In the entries that follow, substitute "desktop agent" for every occurrence of "GUI agent", and leave everything else as it stands.

- _Some records_
--------------------
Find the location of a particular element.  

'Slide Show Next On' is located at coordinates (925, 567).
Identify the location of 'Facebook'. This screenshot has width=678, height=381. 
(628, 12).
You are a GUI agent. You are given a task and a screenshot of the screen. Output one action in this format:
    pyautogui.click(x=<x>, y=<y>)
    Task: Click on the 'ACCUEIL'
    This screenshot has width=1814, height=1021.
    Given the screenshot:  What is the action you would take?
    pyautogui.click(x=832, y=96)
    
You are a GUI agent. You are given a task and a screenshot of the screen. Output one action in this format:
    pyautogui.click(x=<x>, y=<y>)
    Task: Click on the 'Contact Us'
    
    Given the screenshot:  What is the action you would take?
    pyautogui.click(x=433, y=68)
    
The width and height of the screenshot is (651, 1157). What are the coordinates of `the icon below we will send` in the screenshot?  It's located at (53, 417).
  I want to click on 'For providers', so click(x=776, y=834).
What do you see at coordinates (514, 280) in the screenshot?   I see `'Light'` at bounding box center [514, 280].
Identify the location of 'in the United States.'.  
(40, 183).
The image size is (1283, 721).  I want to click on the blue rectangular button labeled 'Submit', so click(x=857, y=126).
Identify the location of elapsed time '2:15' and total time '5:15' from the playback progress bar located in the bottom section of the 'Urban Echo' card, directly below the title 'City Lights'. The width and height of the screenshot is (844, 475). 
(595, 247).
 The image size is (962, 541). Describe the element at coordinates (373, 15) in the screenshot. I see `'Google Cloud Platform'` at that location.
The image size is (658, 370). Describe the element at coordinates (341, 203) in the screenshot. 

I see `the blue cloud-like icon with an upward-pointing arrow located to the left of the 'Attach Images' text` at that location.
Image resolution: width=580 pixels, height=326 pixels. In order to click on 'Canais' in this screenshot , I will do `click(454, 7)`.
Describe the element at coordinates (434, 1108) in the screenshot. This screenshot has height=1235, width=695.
--------------------
- _Exercise output_
Find the location of a particular element.  

'Slide Show Next On' is located at coordinates (925, 567).
Identify the location of 'Facebook'. This screenshot has width=678, height=381. 
(628, 12).
You are a desktop agent. You are given a task and a screenshot of the screen. Output one action in this format:
    pyautogui.click(x=<x>, y=<y>)
    Task: Click on the 'ACCUEIL'
    This screenshot has width=1814, height=1021.
    Given the screenshot:  What is the action you would take?
    pyautogui.click(x=832, y=96)
    
You are a desktop agent. You are given a task and a screenshot of the screen. Output one action in this format:
    pyautogui.click(x=<x>, y=<y>)
    Task: Click on the 'Contact Us'
    
    Given the screenshot:  What is the action you would take?
    pyautogui.click(x=433, y=68)
    
The width and height of the screenshot is (651, 1157). What are the coordinates of `the icon below we will send` in the screenshot?  It's located at (53, 417).
  I want to click on 'For providers', so click(x=776, y=834).
What do you see at coordinates (514, 280) in the screenshot?   I see `'Light'` at bounding box center [514, 280].
Identify the location of 'in the United States.'.  
(40, 183).
The image size is (1283, 721).  I want to click on the blue rectangular button labeled 'Submit', so click(x=857, y=126).
Identify the location of elapsed time '2:15' and total time '5:15' from the playback progress bar located in the bottom section of the 'Urban Echo' card, directly below the title 'City Lights'. The width and height of the screenshot is (844, 475). 
(595, 247).
 The image size is (962, 541). Describe the element at coordinates (373, 15) in the screenshot. I see `'Google Cloud Platform'` at that location.
The image size is (658, 370). Describe the element at coordinates (341, 203) in the screenshot. 

I see `the blue cloud-like icon with an upward-pointing arrow located to the left of the 'Attach Images' text` at that location.
Image resolution: width=580 pixels, height=326 pixels. In order to click on 'Canais' in this screenshot , I will do `click(454, 7)`.
Describe the element at coordinates (434, 1108) in the screenshot. This screenshot has height=1235, width=695.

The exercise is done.